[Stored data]
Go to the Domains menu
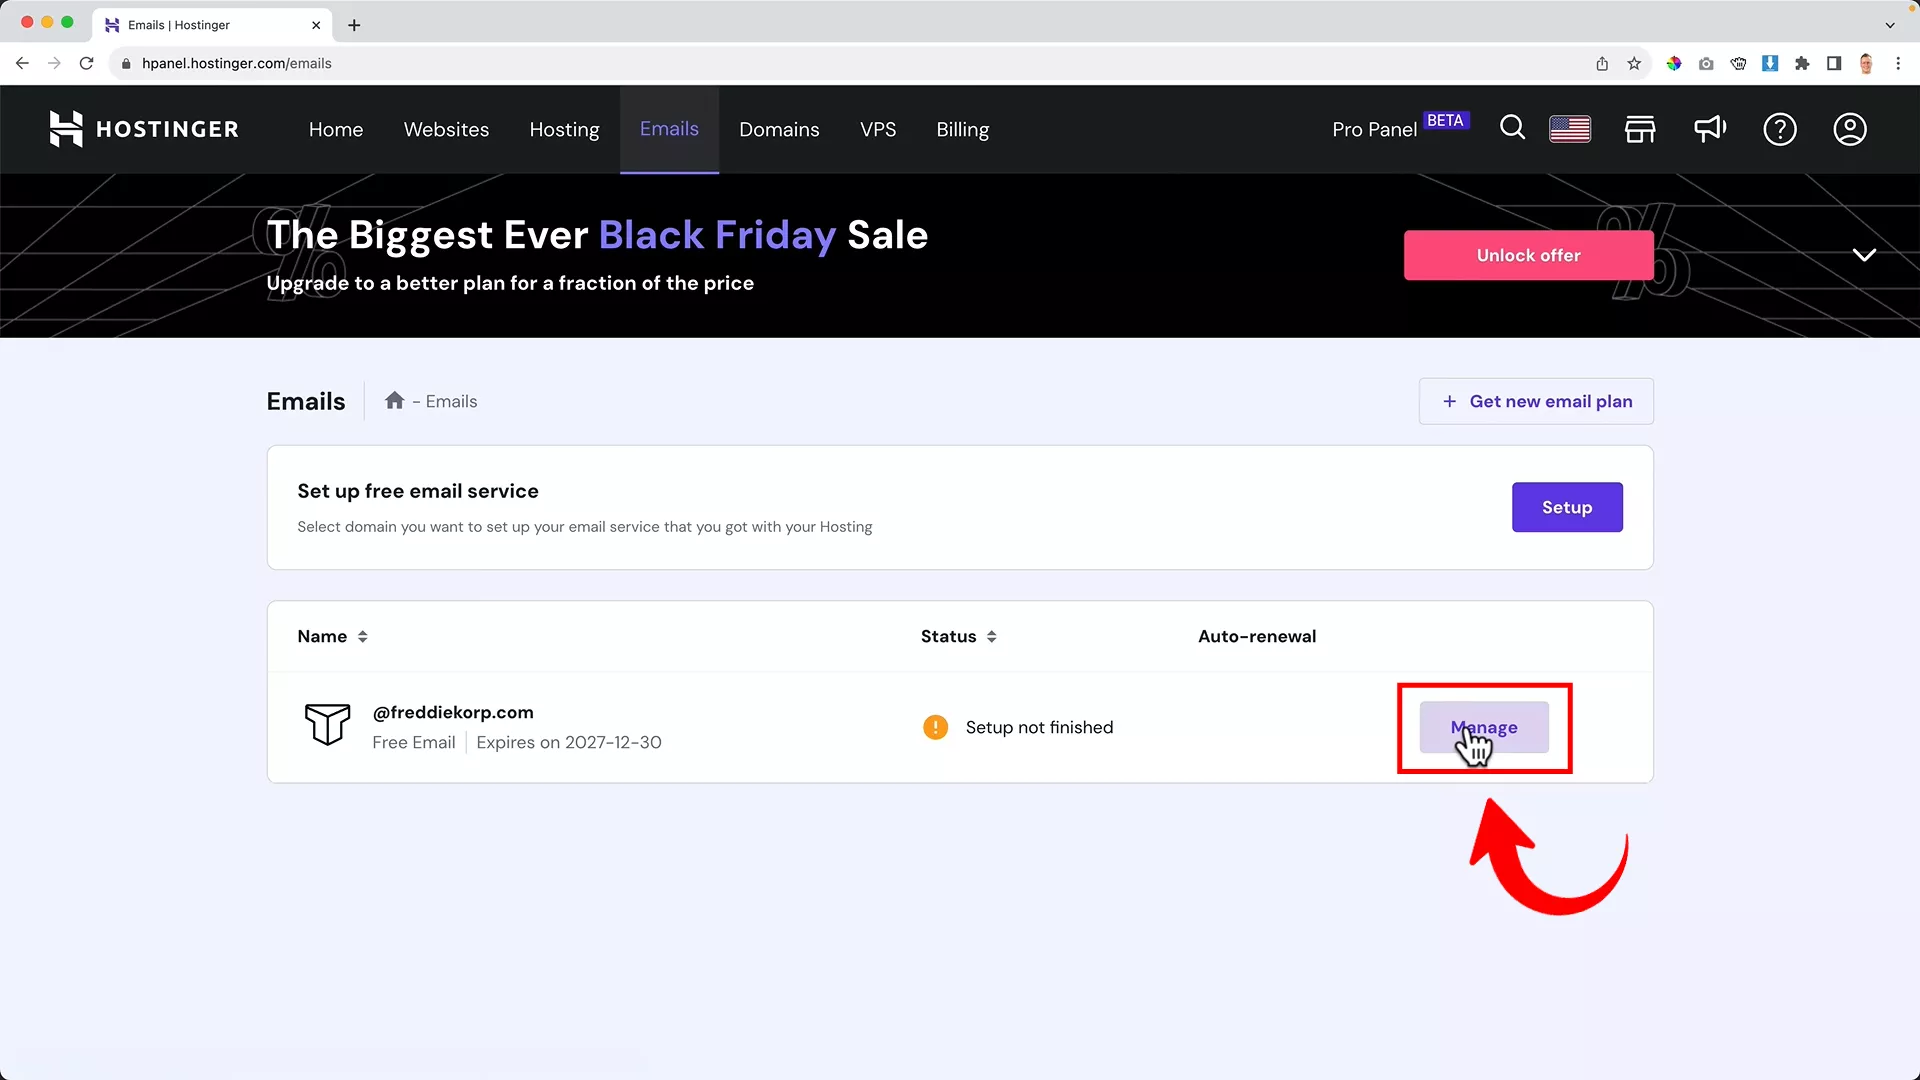The width and height of the screenshot is (1920, 1080). click(779, 129)
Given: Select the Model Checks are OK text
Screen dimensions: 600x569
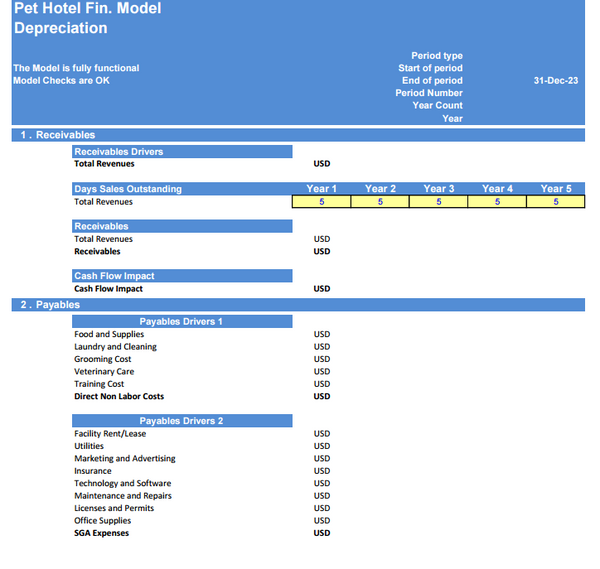Looking at the screenshot, I should pos(61,81).
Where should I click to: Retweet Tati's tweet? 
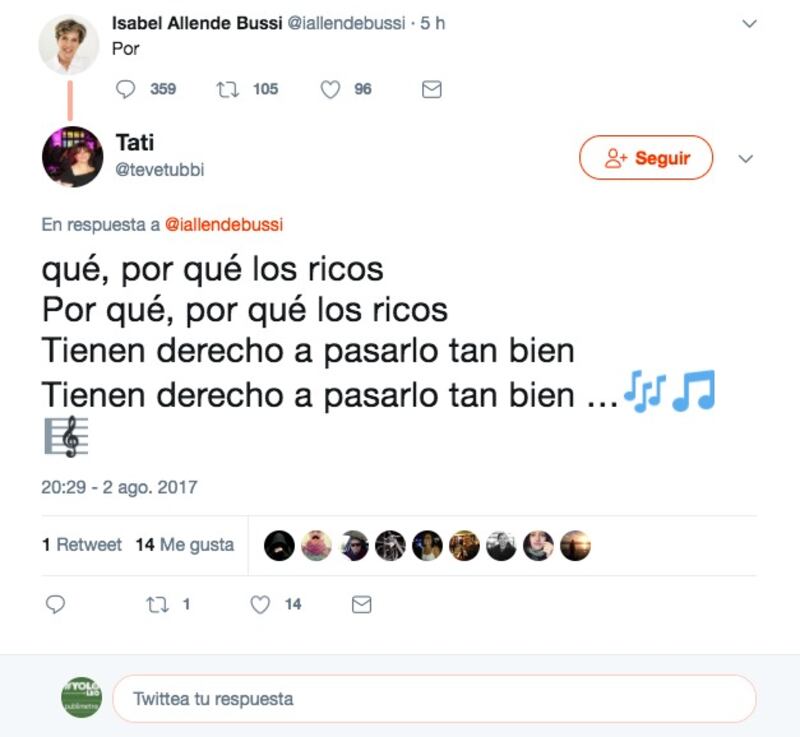(157, 605)
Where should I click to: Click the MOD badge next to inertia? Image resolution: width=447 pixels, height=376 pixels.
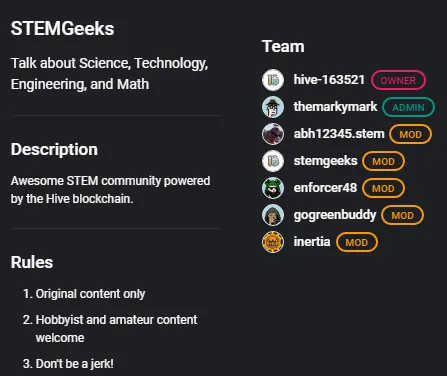pos(357,242)
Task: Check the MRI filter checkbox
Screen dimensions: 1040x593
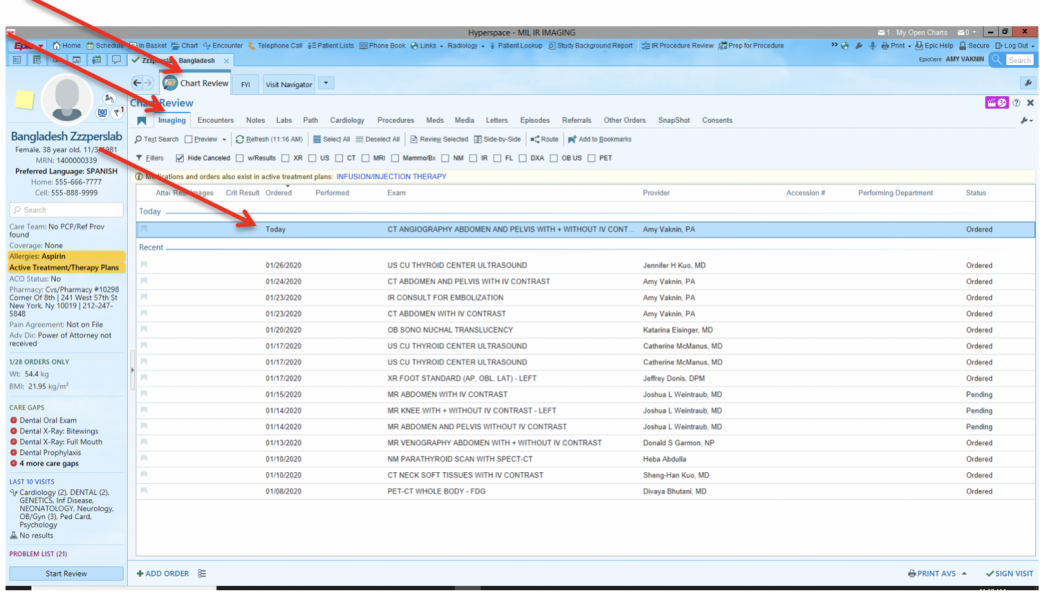Action: (x=366, y=158)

What needs to be done: What lines above run from the one with "Given: Select the Model Checks are OK text" to the one with "Task: Check the MRI filter checkbox"? Give them again exactly, ends included, and leave the pictures out.

Output of the exercise:
Given: Select the Model Checks are OK text
Screen dimensions: 600x569
Looking at the screenshot, I should pos(61,81).
Where should I click to: Retweet Tati's tweet? 
(157, 605)
Where should I click to: Click the MOD badge next to inertia? Image resolution: width=447 pixels, height=376 pixels.
pos(357,242)
Task: Check the MRI filter checkbox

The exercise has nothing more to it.